Well done on the spike. My 13 yo also shot a spike off the Nebo unit. 

My family has hunted the Nebo all my life and I have never seen this many calves on the Nebo. Crazy high numbers. The Nebo elk have certainly changed their routines and there are still many elk on the unit, just not spending as much time in the same places as they did a decade ago. You can only kill so many lead cows before the patterns change.....


----------



## Markthehunter88 (Nov 5, 2010)

Packout said:


> Well done on the spike. My 13 yo also shot a spike off the Nebo unit.
> 
> My family has hunted the Nebo all my life and I have never seen this many calves on the Nebo. Crazy high numbers. The Nebo elk have certainly changed their routines and there are still many elk on the unit, just not spending as much time in the same places as they did a decade ago. You can only kill so many lead cows before the patterns change.....


+958 thank you! thank you! thank you! lead cows are killed and patterns change... the Nebo unit is fine. if they elk arent in one spot they are else where.


----------



## martymcfly73 (Sep 17, 2007)

Packout said:


> Well done on the spike. My 13 yo also shot a spike off the Nebo unit.
> 
> My family has hunted the Nebo all my life and I have never seen this many calves on the Nebo. Crazy high numbers. The Nebo elk have certainly changed their routines and there are still many elk on the unit, just not spending as much time in the same places as they did a decade ago. You can only kill so many lead cows before the patterns change.....

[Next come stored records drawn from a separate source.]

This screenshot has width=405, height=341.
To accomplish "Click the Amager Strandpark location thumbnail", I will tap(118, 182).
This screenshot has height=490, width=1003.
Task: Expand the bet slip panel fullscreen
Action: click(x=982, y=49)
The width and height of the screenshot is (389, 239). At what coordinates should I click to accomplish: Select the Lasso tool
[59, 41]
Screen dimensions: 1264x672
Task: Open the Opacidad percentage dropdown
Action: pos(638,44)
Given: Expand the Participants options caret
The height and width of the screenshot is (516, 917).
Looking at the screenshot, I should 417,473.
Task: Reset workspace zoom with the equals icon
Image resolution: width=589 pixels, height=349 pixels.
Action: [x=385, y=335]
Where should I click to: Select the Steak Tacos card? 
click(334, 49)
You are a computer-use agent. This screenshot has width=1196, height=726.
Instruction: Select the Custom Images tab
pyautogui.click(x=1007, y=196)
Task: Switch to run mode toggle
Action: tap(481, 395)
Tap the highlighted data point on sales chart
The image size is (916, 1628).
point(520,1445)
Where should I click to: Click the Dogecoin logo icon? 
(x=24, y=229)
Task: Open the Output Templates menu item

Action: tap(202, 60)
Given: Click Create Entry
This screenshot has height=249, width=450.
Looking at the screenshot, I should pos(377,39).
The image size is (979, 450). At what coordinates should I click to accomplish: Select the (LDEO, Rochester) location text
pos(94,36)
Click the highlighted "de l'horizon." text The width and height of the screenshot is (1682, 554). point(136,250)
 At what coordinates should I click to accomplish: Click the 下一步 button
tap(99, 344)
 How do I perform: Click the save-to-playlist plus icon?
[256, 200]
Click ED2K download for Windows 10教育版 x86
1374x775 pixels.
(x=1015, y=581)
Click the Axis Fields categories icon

I'm going with Goof on this one. If he says ALL the elk on Nebo and the Wasatch are gone I've got to believe him. He does know everything about those units as none of us have EVER set foot on them.


----------



## COWAN (Oct 7, 2012)

Ya, I don't believe all the elk are gone off of Nebo unit but their habits and some locations have surely changed. I still stand by my stance that there have been too many cow tags issued and I do believe we will see the effects of this on other units in the next couple years. By the way I wish you all could have witnessed the shot I made on my spike. It was about a 250 - 300 yard shot thru the lungs. Classic shot------pop, wobble, wobble head up, head down,barf blood, barf blood, go to take a step and collaps on the spot, right on top of a ridge. It was a good easy haul out. The stars deffinately were aligned on this one.


----------



## 90redryder (Oct 10, 2011)

Congrats on your spike, it sure is a fun hunt. I didnt fill my tag this year but I dont consider it a failure because I learned alot and and I feel very confident for next year.


----------



## NyteFyre22 (Oct 4, 2013)

I don't know where the elk were for the 2012 hunt, but I know where they weren't. They weren't in between strawberry and Springville. We saw hundreds of hunters, and we talked to a DWR guy who had seen two tags filled. This was opening morning. We didn't see any spike at all, although we did see at first light.


----------